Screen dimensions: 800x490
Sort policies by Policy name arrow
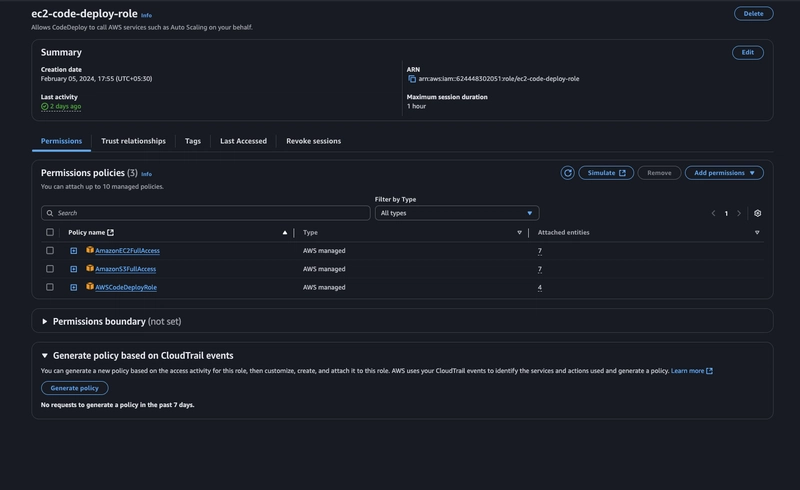pyautogui.click(x=285, y=233)
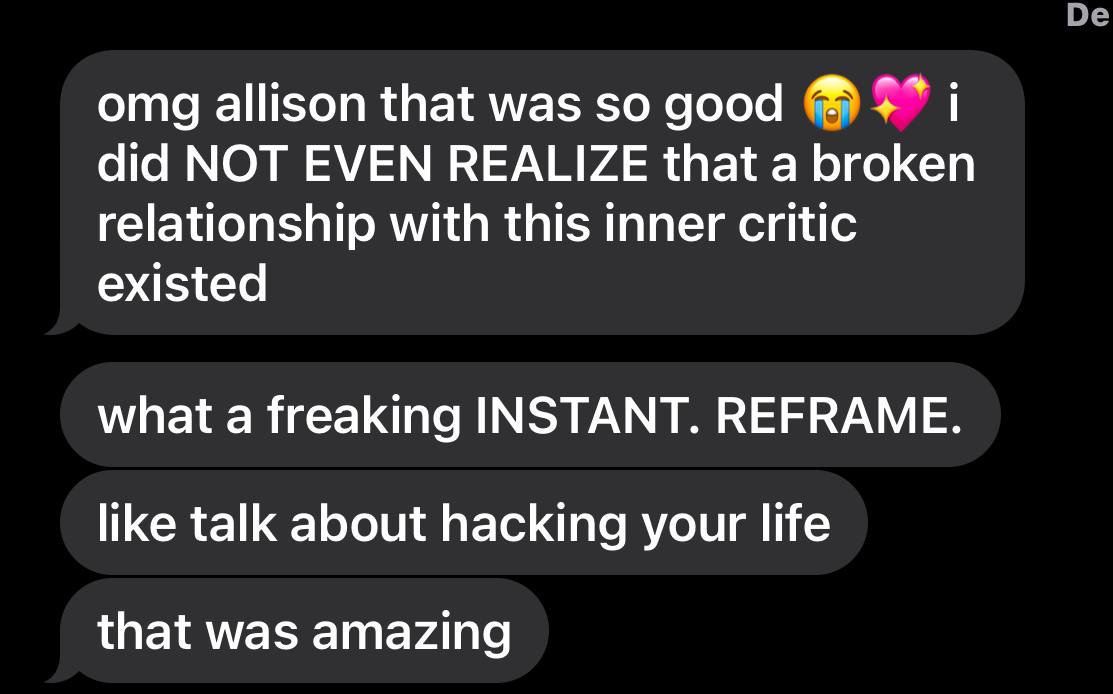Click the word "INSTANT." in second bubble
The height and width of the screenshot is (694, 1113).
pos(588,415)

**********

> [Problem requirements]: Exact copies of the entries above are needed, without their pictures.

> [Solution]:
Screen dimensions: 800x490
Sort policies by Policy name arrow
pyautogui.click(x=285, y=233)
Click the word "INSTANT." in second bubble
The height and width of the screenshot is (694, 1113).
pos(588,415)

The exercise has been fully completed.